After landing as I met Razzak on the tarmac, he wore a grin that would have made the Cheshire cat proud. What? I asked him. You should see the gunshot I have exposed on the F-15, he burst out. Let’s check it out, I answered. We assessed our films. Both my claims were valid and so were Razzak’s but there was a catch. The minimum safe distance specified in the Rules of Engagement (ROE) during gunshot was 600 feet. In Razzak’s gunshot cine, the Mirage gun sight was the same size as the F-15 canopy he had closed into less than a 100 feet of the F-15 and still had the sight sitting pretty and steady. Oh my God! I exclaimed. Hide it. If the bosses see it, both of us would get grounded, if not worse, But don’t you agree it is a beautiful sight, he countered. I am impressed, I answered and just could not help marvel at the enthusiasm and ego of my irrepressible no 2.

The mutual debrief was very educative. How did you stay behind me in the vertical break, the F-15 leader wondered. hat was your speed when you initiated the break, I queried. 250 knots, he answered. I was closed to 450 kts, I replied. That explains it, he concluded. His no.2 had apparently lost sight of Razzak as he was busy updating his leader on his (leaders) rather precarious position. I showed him Razzaks gun camera shot. He was dumbfounded for a few seconds. We saw their gun camera films and in the second engagement they had us good and proper in their sights and they too had closed into less than 600 feet. Two kills to each pair in the mission was mutually agreed.
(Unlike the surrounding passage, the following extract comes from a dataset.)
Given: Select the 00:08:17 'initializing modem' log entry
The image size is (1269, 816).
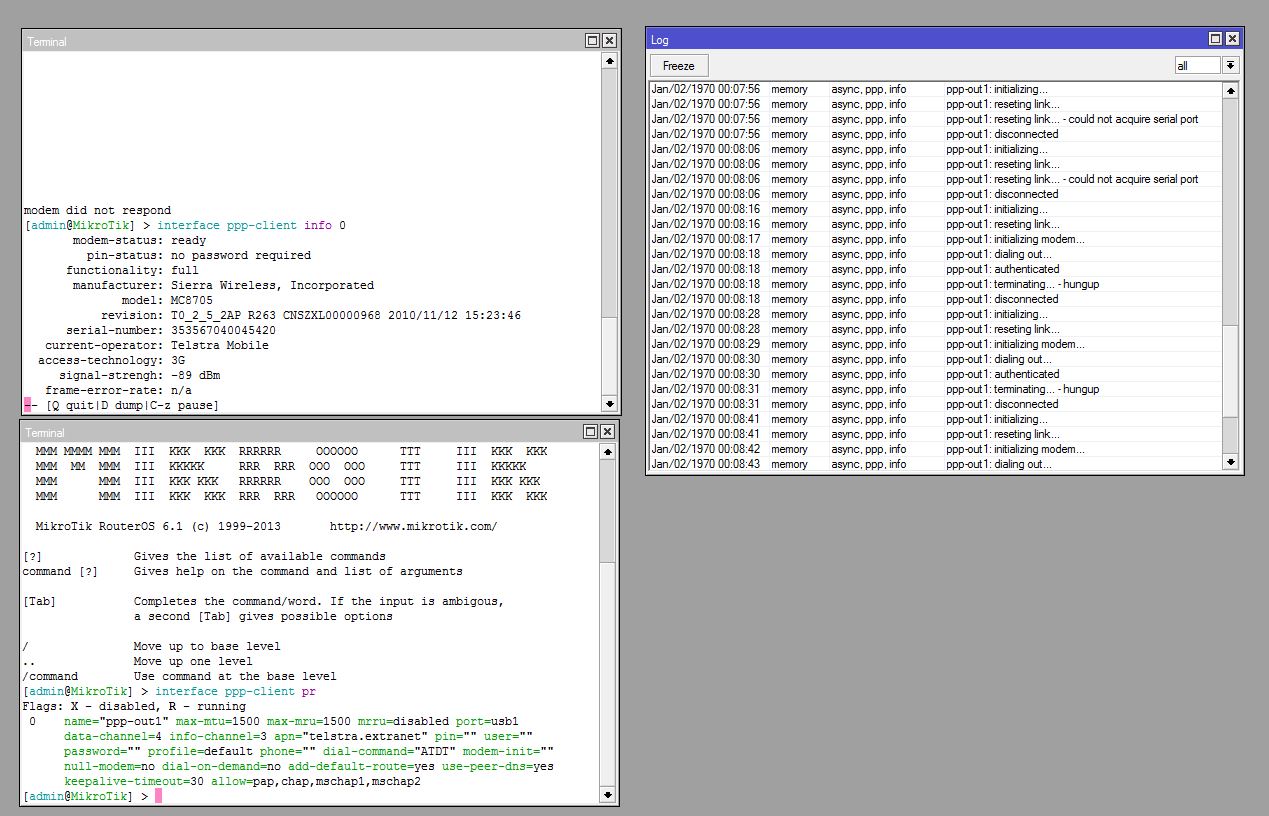Looking at the screenshot, I should point(930,239).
We complimented the F-15 pair on their professionalism and they too applauded our subterfuge and aggressive handling.

The next episode involved two F-6s flown by Safdar and his No.2 against two F-15s flown by the F-15 Wing Commander, a full colonel and his No 2. I am not aware of how the mix up proceeded but would like to quote from memory the following narration of the event by the USAF Wing Commander:

On our AI radar we picked up only one target and soon spotted a lone F-6 heading south. Assuming that the other one was not in the arena, I promptly achieved Fox 2 parameter and closed in for a Fox 3 shot. On my stand-by radio, I announce, F-6 flying south, Fox 2 and Fox 3 on you. Back came the chilling reply, Which F-6 are you referring at. There are two of us heading south. Instinctively I swiveled my neck and looked back. Sure enough, an F-6 well within the missile range was sitting merrily at my six. It turned out to be the F-6 leader and I could almost imagine him grinning under his helmet, under his bushy mustache.
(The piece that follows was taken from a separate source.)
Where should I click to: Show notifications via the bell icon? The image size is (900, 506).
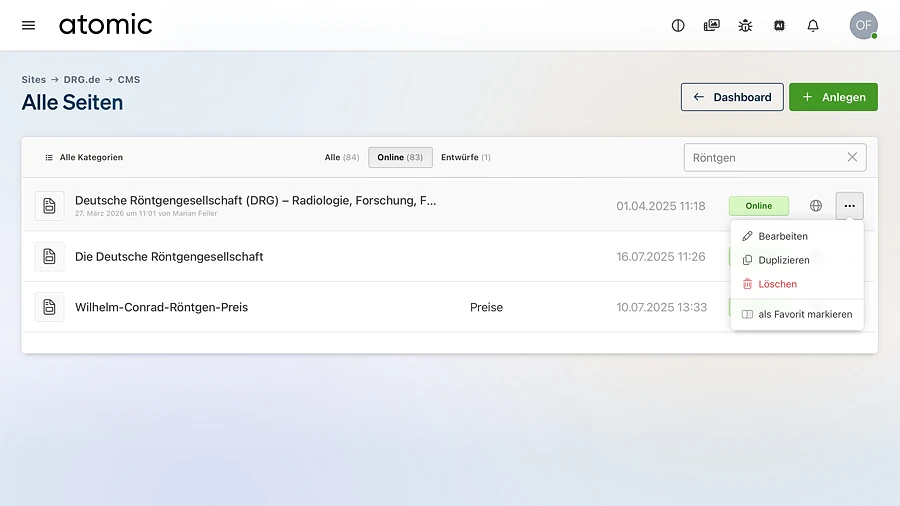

What tactics had Safdar’s formation employed to escape radar detection? Why did he not warn his No.2 to break? Perhaps he might have concluded that the No. 2 was a dead duck regardless and why not even the score and bag an F-15 in the bargain. Where was the second F-15? I am not aware of the details and we need to get hold of Safdar and ask him to render his version of the event in his own inimitable style, a style that I can assure you would be both interesting and very hilarious.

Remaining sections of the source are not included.